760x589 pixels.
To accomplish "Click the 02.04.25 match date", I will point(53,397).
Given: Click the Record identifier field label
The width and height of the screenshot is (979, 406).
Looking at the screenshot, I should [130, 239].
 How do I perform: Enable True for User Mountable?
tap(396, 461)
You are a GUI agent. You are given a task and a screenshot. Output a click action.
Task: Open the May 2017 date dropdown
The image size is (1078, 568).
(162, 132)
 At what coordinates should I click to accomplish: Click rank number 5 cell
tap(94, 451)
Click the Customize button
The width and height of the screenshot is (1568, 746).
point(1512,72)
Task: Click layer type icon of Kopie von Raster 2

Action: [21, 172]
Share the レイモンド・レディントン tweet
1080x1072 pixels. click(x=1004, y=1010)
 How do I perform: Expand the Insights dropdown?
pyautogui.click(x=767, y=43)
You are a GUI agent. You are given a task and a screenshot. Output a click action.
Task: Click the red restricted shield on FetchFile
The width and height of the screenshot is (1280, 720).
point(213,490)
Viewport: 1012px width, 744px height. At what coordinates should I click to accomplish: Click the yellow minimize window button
..........
Assignment: The expected output is the run of lines from the one that includes "Click the Customize button" through the end of the listing above, exactly as they stand.

Answer for this exercise:
Click the Customize button
The width and height of the screenshot is (1568, 746).
point(1512,72)
Task: Click layer type icon of Kopie von Raster 2

Action: [21, 172]
Share the レイモンド・レディントン tweet
1080x1072 pixels. click(x=1004, y=1010)
 How do I perform: Expand the Insights dropdown?
pyautogui.click(x=767, y=43)
You are a GUI agent. You are given a task and a screenshot. Output a click action.
Task: Click the red restricted shield on FetchFile
The width and height of the screenshot is (1280, 720).
point(213,490)
Viewport: 1012px width, 744px height. At what coordinates should I click to accomplish: Click the yellow minimize window button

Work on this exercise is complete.